▶ _DATA FOR THIS EXERCISE_:

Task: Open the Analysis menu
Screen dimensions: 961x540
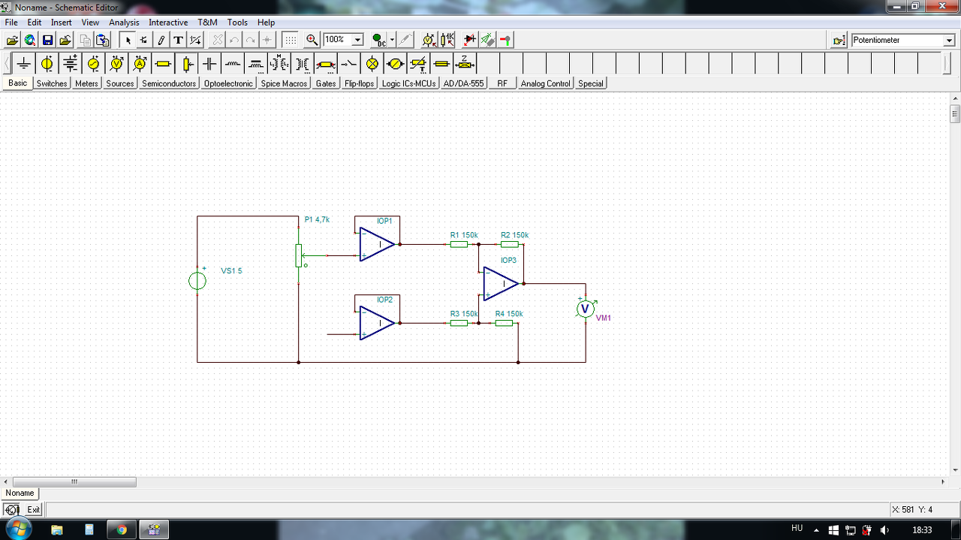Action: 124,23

* * *

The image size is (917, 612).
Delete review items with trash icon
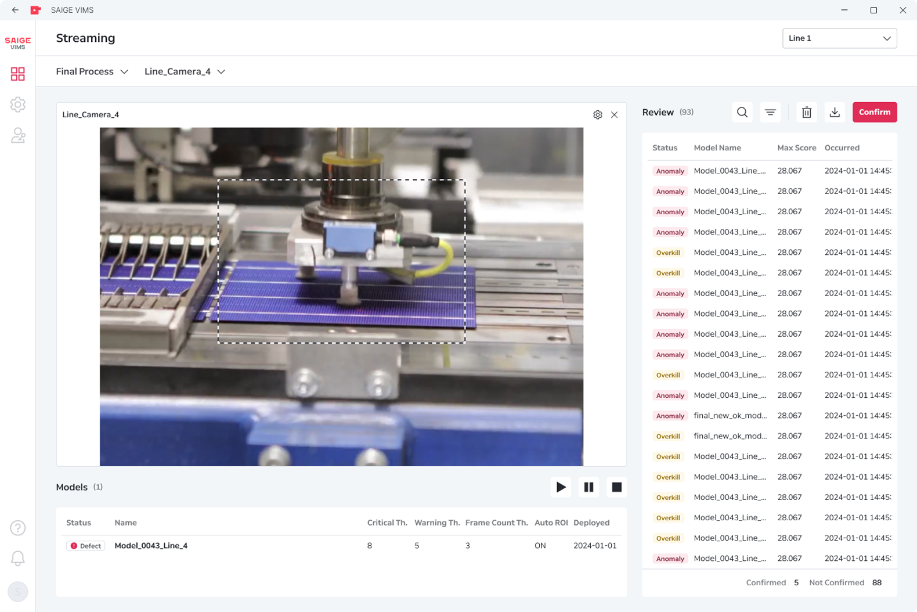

▶ _PROBLEM TO SOLVE_:
Everything from the line with "The image size is (917, 612)." through the line with "Delete review items with trash icon" in the listing above must be retyped exactly, with nothing added.

▶ _RESPONSE TO THE TASK_:
The image size is (917, 612).
Delete review items with trash icon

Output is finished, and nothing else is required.